Octavio Cruz
A raíz del asesinato planificado y ejecutado del joven político Miguel Uribe Turbay —actor, con toda probabilidad, inocente de la inmolación— por parte de una sociedad oscura y estructurada que dirige el país, se evidencia con claridad lo que para muchos es apenas una leyenda negra, e incluso una teoría social disruptiva: los grupos violentos, ya sean guerrilleros, paramilitares, bandas o clanes de la delincuencia común, generalmente vinculados a mafias que giran en torno a negocios ilegales (y en ocasiones también legales, como minería, transporte o comercio de alimentos), actúan con un objetivo concreto: la dominación territorial, sin importar el color político o social que digan representar.
En realidad, son consecuencia y herramienta del mismo establecimiento económico. Este puede ser el tradicional, heredero de la aristocracia local, o el de nuevos burgueses que buscan codearse con ella, rompiendo las barreras de clase impuestas por la estratificación social. Sus fortunas, en buena parte, provienen del narcotráfico y otros negocios ilícitos, como el contrabando.
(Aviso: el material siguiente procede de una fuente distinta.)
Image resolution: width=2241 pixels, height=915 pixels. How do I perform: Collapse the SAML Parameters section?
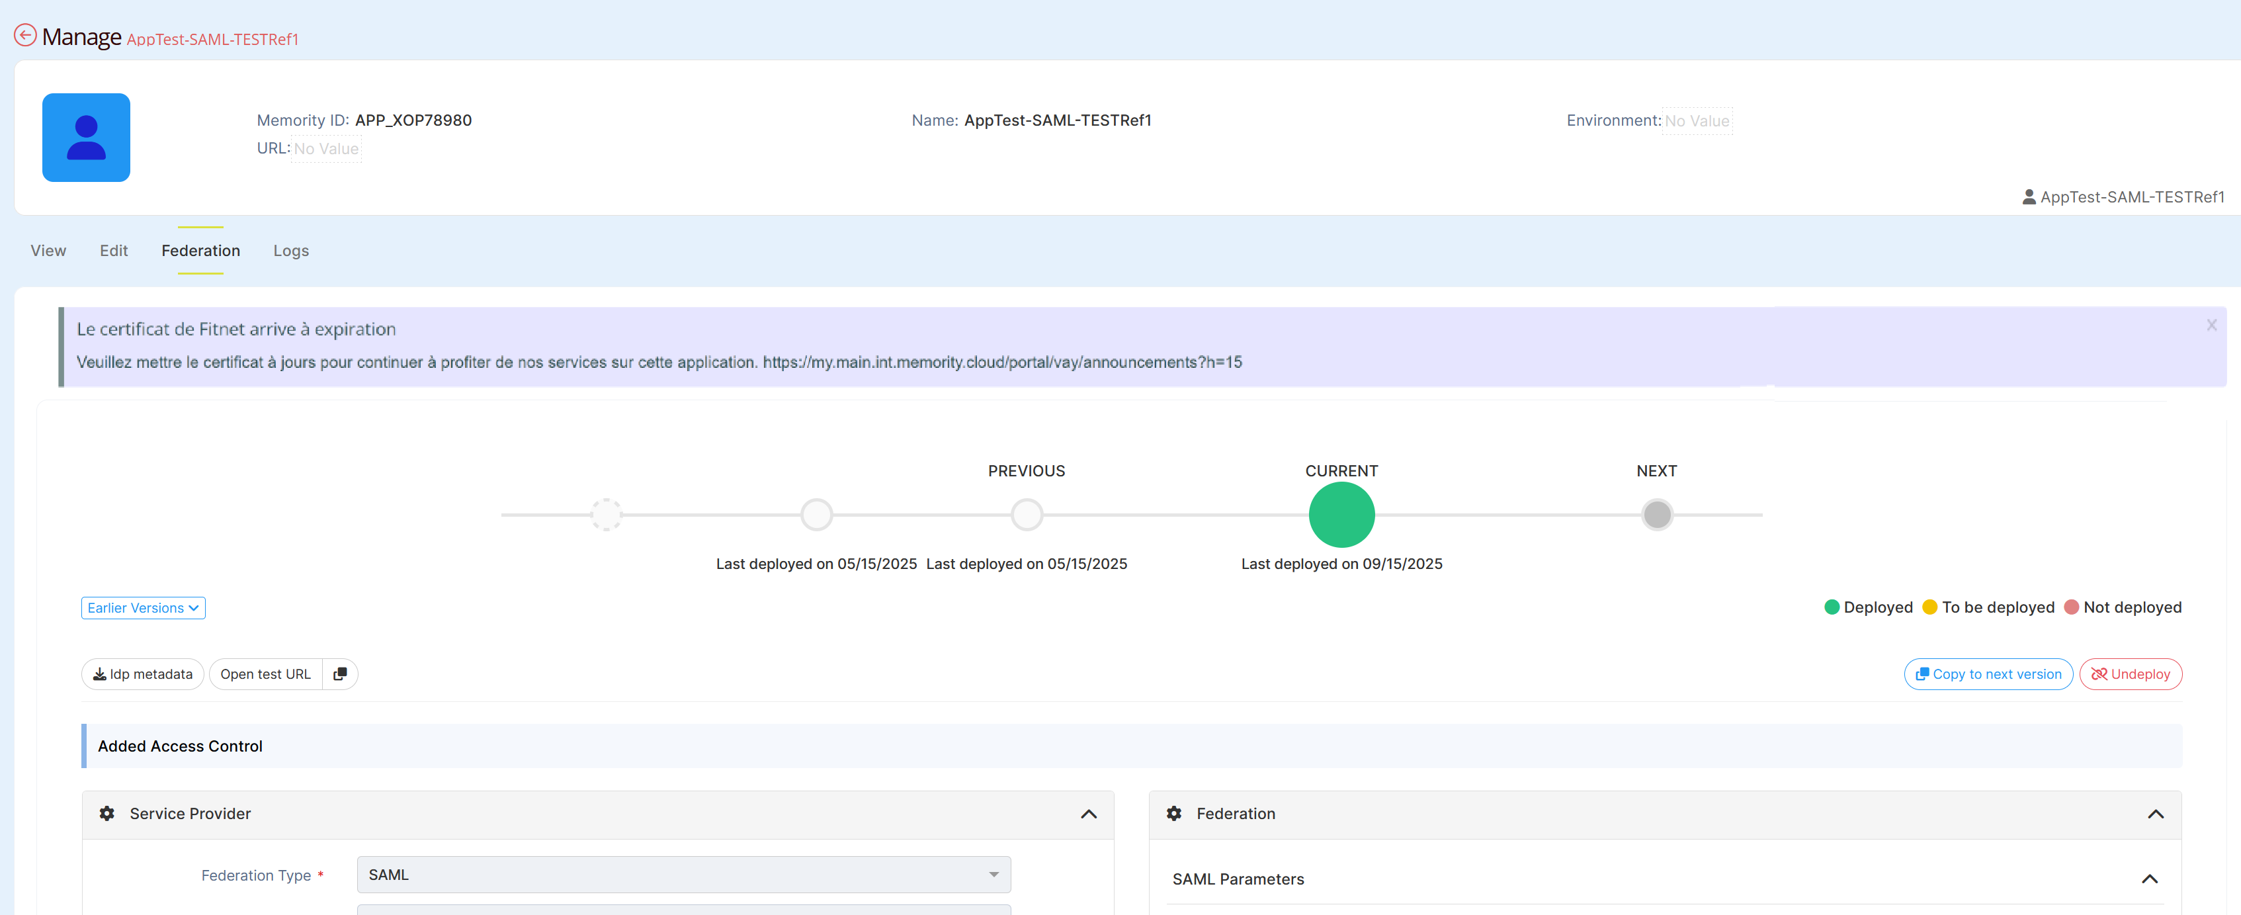(x=2149, y=878)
Así, logran unir orígenes aparentemente opuestos, pero compatibles cuando media la ambición, la avaricia y la codicia por acumular riquezas sin importar el medio.
El resultado es el que padecen nuestras sociedades: comunidades carcomidas por la angustia, el desespero y la impotencia, atrapadas en conflictos creados de manera intencionada para mantener vigente la pobreza y la zozobra. De ahí surge la certeza de que no es una exageración desconfiar de las “buenas intenciones” o de las declaraciones oficiales que, una y otra vez, intentan dar explicaciones confusas para convencer incautos.
Detrás de estas narrativas se oculta una metodología probada y exitosa, que opera sobre territorios arrasados y poblaciones sometidas, bajo el pretexto de una supuesta “obligación” en la lógica de la guerra. En realidad, cumplen el papel de detonadores del caos que sostiene el poder de la actual dirigencia política y financiera, exacerbada por el deseo insaciable de acumular fortunas. Y lo hacen sin importar las personas ni las comunidades que sufren las consecuencias, amparados por un sistema perverso que se impone por la fuerza, sin sanciones, ni freno moral, ni consideración ética alguna.